Quantitative Proteomics Using SILAC.

The ability to enumerate all of the proteins in a cell is quickly becoming a reality. Quantitative proteomics adds an extra dimension to proteome-wide discovery experiments by enabling differential measurements of protein concentrations, characterization of protein turnover, increased stringency of co-immunoprecipitation reactions, as well as many other intriguing applications. One of the most widely used techniques that enable relative protein quantitation is stable isotope labeling by amino acids in cell culture (SILAC) (Ong et al., Mol Cell Proteomics 1(5):376-386, 2002).
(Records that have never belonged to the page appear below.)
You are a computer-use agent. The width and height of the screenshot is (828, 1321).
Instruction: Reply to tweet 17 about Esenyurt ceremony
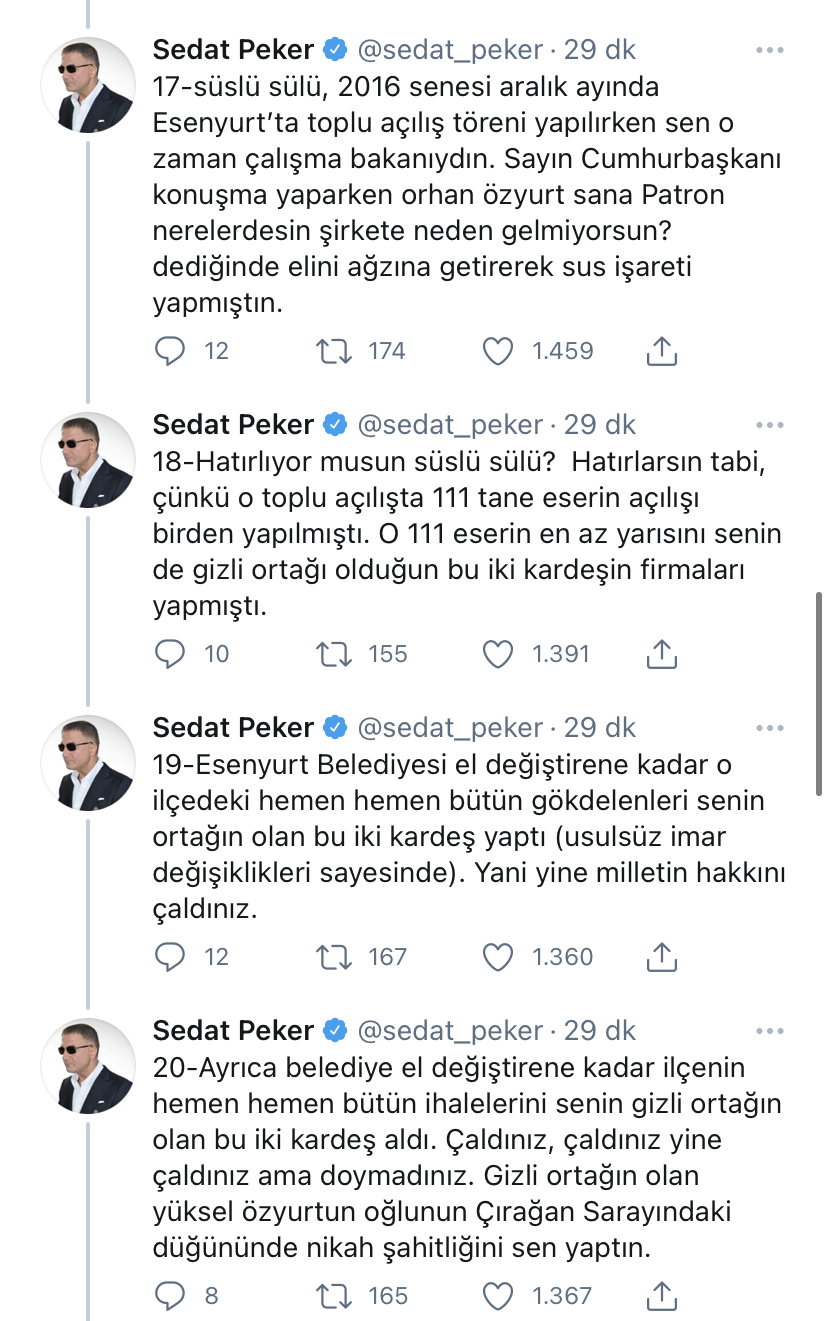[172, 350]
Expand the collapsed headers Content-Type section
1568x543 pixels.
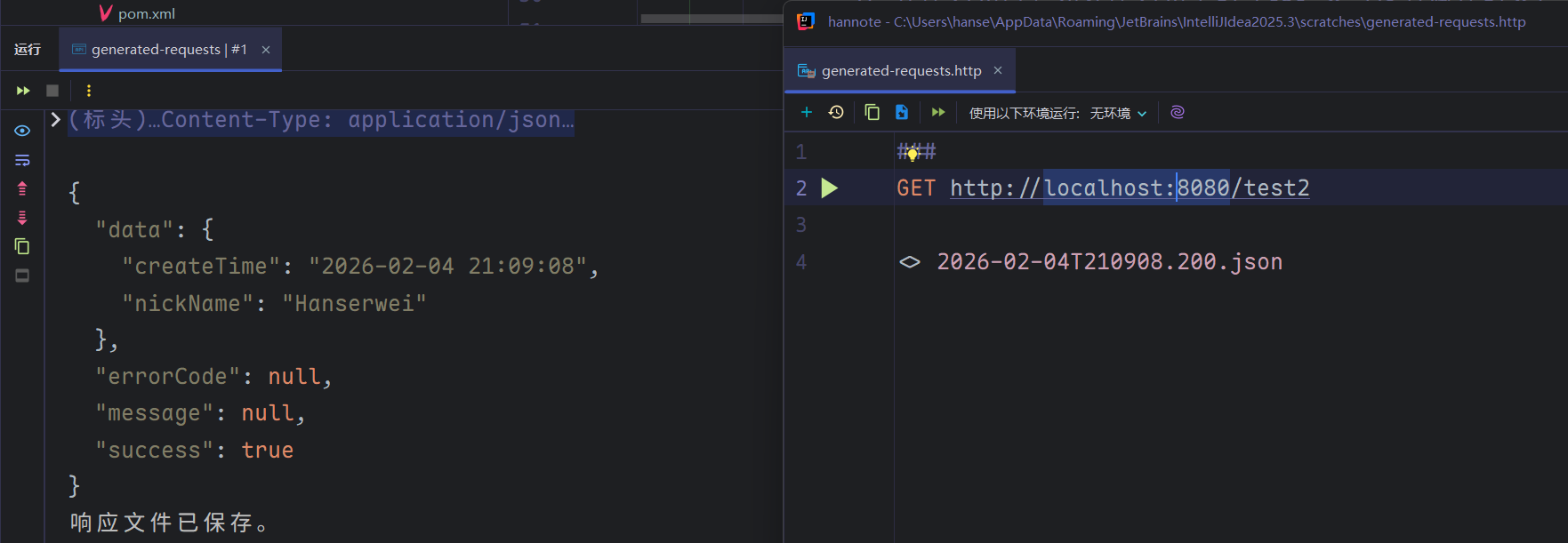(55, 120)
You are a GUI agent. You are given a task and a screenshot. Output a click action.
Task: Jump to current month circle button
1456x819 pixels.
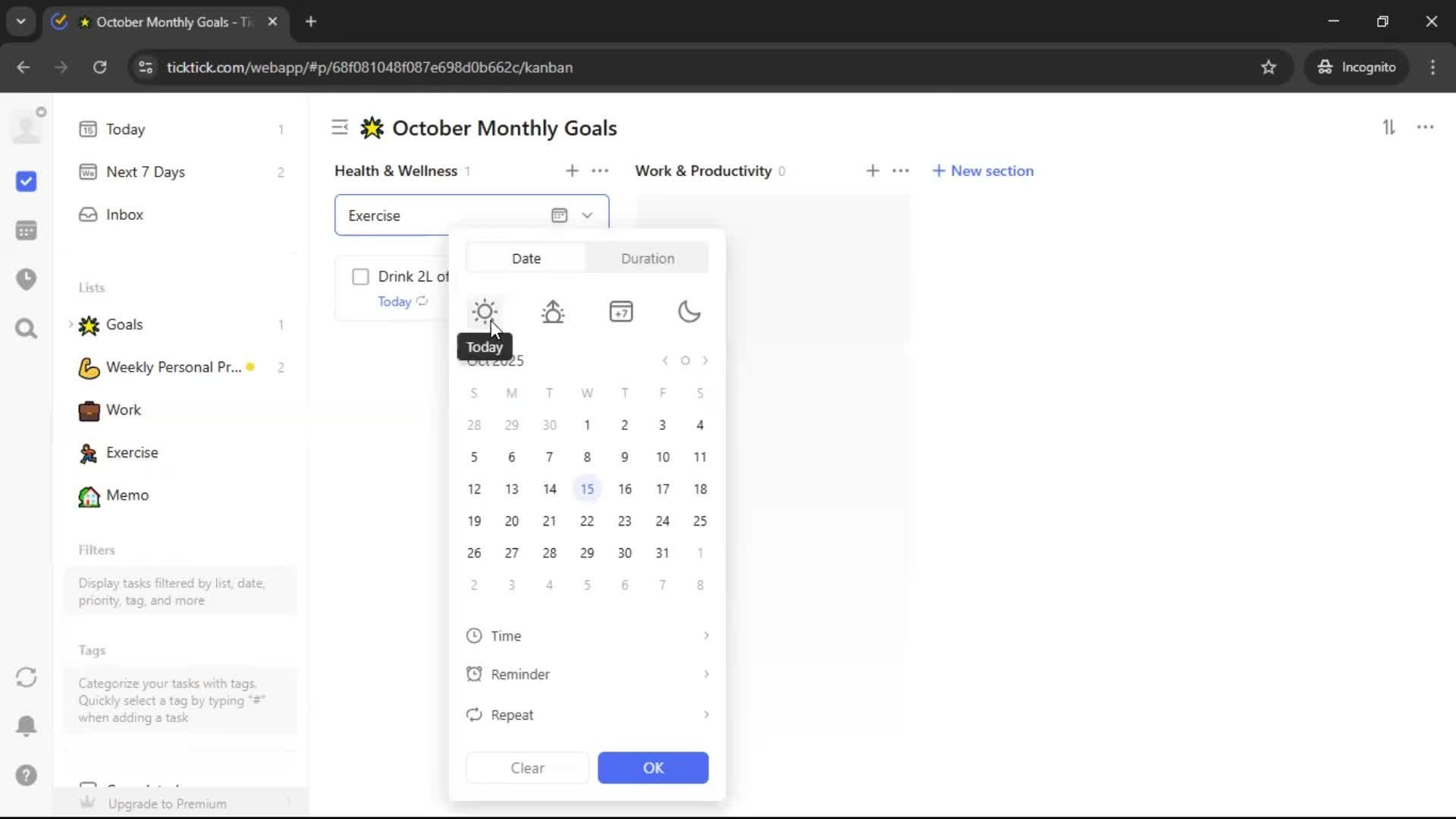tap(685, 361)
Over the past decade, SILAC has become the preferred approach for proteome-wide quantitation by mass spectrometry. This approach relies on the metabolic incorporation of isotopically enriched amino acids into the proteome of cells-the proteome of "light" (1 H, 12 C, 14 N) cells can then be compared to "heavy" (2 H, 13 C, 15 N) cells as the isotopically labeled proteins and peptides are easily distinguished in a mass spectrometer. Since cellular uptake and response to isotopically different amino acid(s) is naïve, it is without impact on cell physiology. We provide a detailed step-by-step procedure for performing SILAC-based experiment for proteome-wide quantitation in this chapter.